(Available data begins)
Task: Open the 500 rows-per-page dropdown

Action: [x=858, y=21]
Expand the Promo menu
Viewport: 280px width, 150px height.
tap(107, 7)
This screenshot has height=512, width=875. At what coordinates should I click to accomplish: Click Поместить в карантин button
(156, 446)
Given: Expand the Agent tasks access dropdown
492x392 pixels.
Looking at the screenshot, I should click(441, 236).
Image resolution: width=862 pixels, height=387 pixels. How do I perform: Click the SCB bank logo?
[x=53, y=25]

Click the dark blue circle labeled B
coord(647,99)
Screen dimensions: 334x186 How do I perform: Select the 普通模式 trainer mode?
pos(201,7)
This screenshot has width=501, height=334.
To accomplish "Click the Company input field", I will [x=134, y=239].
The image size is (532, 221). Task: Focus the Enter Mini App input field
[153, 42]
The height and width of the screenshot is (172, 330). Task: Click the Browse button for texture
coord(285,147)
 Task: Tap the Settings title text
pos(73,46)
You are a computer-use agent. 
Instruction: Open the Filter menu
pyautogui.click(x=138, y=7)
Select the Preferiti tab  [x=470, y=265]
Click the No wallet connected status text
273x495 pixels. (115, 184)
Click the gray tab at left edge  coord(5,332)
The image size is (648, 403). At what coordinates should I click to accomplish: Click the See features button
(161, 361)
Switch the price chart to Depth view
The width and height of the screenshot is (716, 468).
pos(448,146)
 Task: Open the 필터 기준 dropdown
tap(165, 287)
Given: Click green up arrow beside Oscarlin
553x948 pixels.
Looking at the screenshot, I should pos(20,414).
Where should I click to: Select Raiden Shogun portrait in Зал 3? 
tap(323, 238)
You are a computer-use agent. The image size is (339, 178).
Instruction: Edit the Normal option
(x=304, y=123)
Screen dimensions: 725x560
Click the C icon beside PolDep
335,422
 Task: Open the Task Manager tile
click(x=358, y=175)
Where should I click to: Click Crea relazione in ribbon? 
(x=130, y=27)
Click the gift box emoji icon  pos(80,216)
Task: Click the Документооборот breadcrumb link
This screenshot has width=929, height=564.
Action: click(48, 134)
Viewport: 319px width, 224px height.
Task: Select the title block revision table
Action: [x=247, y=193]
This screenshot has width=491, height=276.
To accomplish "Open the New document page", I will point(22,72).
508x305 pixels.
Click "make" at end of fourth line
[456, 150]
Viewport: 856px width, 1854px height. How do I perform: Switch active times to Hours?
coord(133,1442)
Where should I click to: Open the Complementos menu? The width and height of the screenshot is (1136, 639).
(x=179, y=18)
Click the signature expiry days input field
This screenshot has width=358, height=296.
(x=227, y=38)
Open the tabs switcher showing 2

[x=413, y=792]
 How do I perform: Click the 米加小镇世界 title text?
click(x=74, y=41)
(Available data ends)
■ Exercise prompt ■
A single figure is required: the number of lines in the data above in which the word "will" appears.

■ Your solution ■
2